--- start Source extract ---

Aside from the fact that I found myself in a ska band in college – a position that I feel happens to everybody, somehow, at some point in their lives – I’m ashamed to admit that I was exactly like every other person who dismissed ska as a musical farce. I saw the plaid pants and the wallet chains and the loud shirts and the crowds dancing like that one episode of Seinfeld with Elaine and the thumbs, and I said, “no.” Then I ended up buying the Shins’ fourth record on CD, so who’s the fool, really?
Here’s where I’m forced to eat crow: I decided to check out the Mighty Mighty Bosstones’ new record, and turns out I dig it. How can I not? The Bosstones have been leading the charge for third-wave ska for almost twenty-five years now, and they clearly know how to do what they love. That’s the missing piece of the ska puzzle that clicked for me; while it might be goofy (even cringy) on the outside, it’s wholly unpretentious music that doesn’t feel like it needs to mitigate its sense of fun or community for some dry artistic achievement. (Now tell that to 21-year-old me in earnest and see if you can get him to change his mind.)
When God Is Great is nowhere near a game-changer of a record, but it is yet another adept display of the Bosstones’ iconic ska power, and it came out last week. The fact that a band would want to play music together for over thirty years and not want to tear themselves apart is reason enough to dive in, but the songs here are also, overall, good rollicking fun. Tracks like “I Don’t Believe In Anything,” which smartly saves the horns to punctuate the hooks, and “What It Takes,” with its piano-led bop and catchy guitar lead, cover the length of this hour-long ska fest. As always, the arrangements are solid but they find an added depth from the combinative effect of rock instruments and horns; here, maybe it’s because of the average age of the performers or the archaic nature of third-wave ska in general, but the fixation on mid-tempo tempers that effect into something resembling a Jimmy Buffett set on amphetamines.

--- end Source extract ---
--- start Data shown ---

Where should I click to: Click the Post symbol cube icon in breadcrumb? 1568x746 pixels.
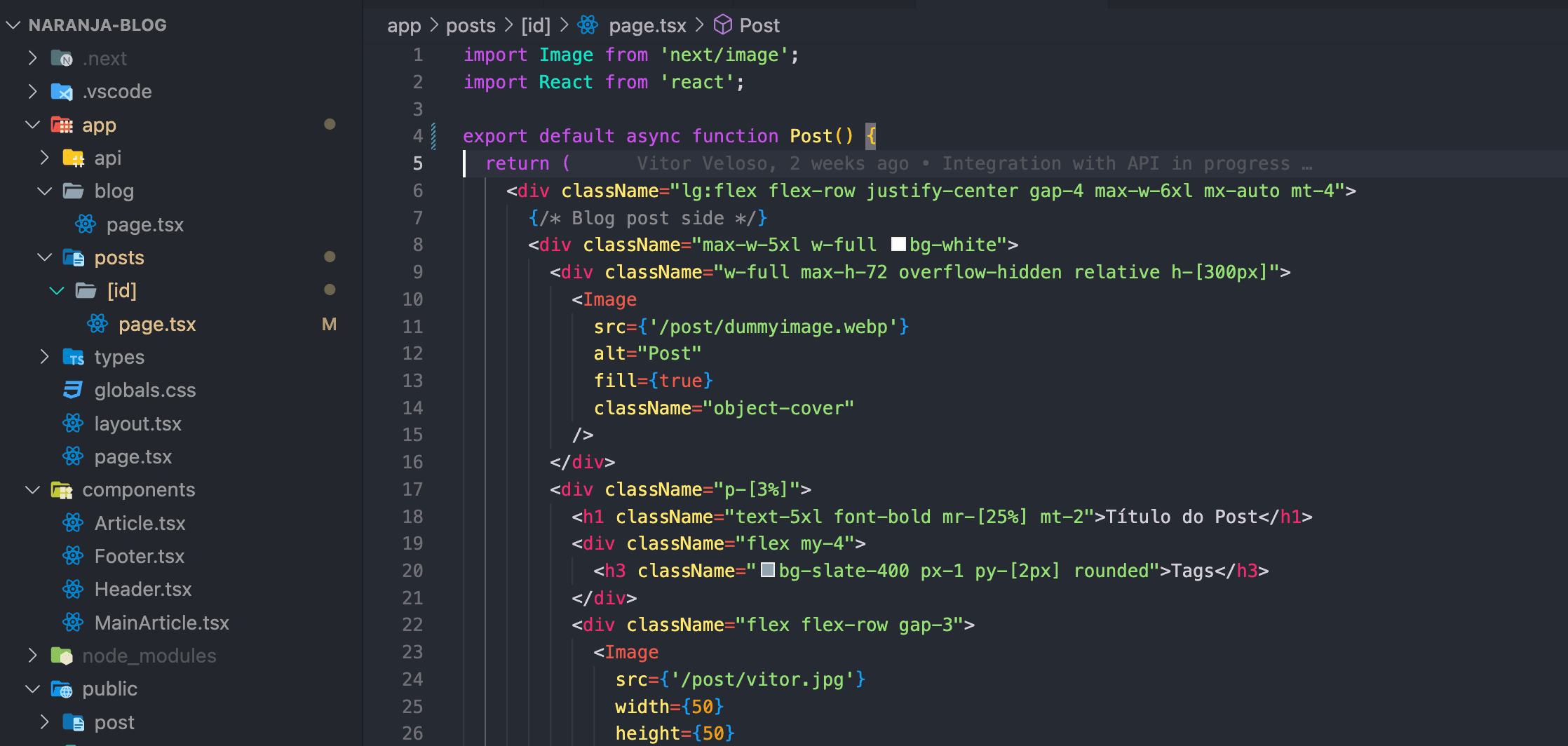point(722,25)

--- end Data shown ---

What is expected: Which bands or musicians does the ska review above mention by name?

Solution:
- the Shins
- the Mighty Mighty Bosstones
- Jimmy Buffett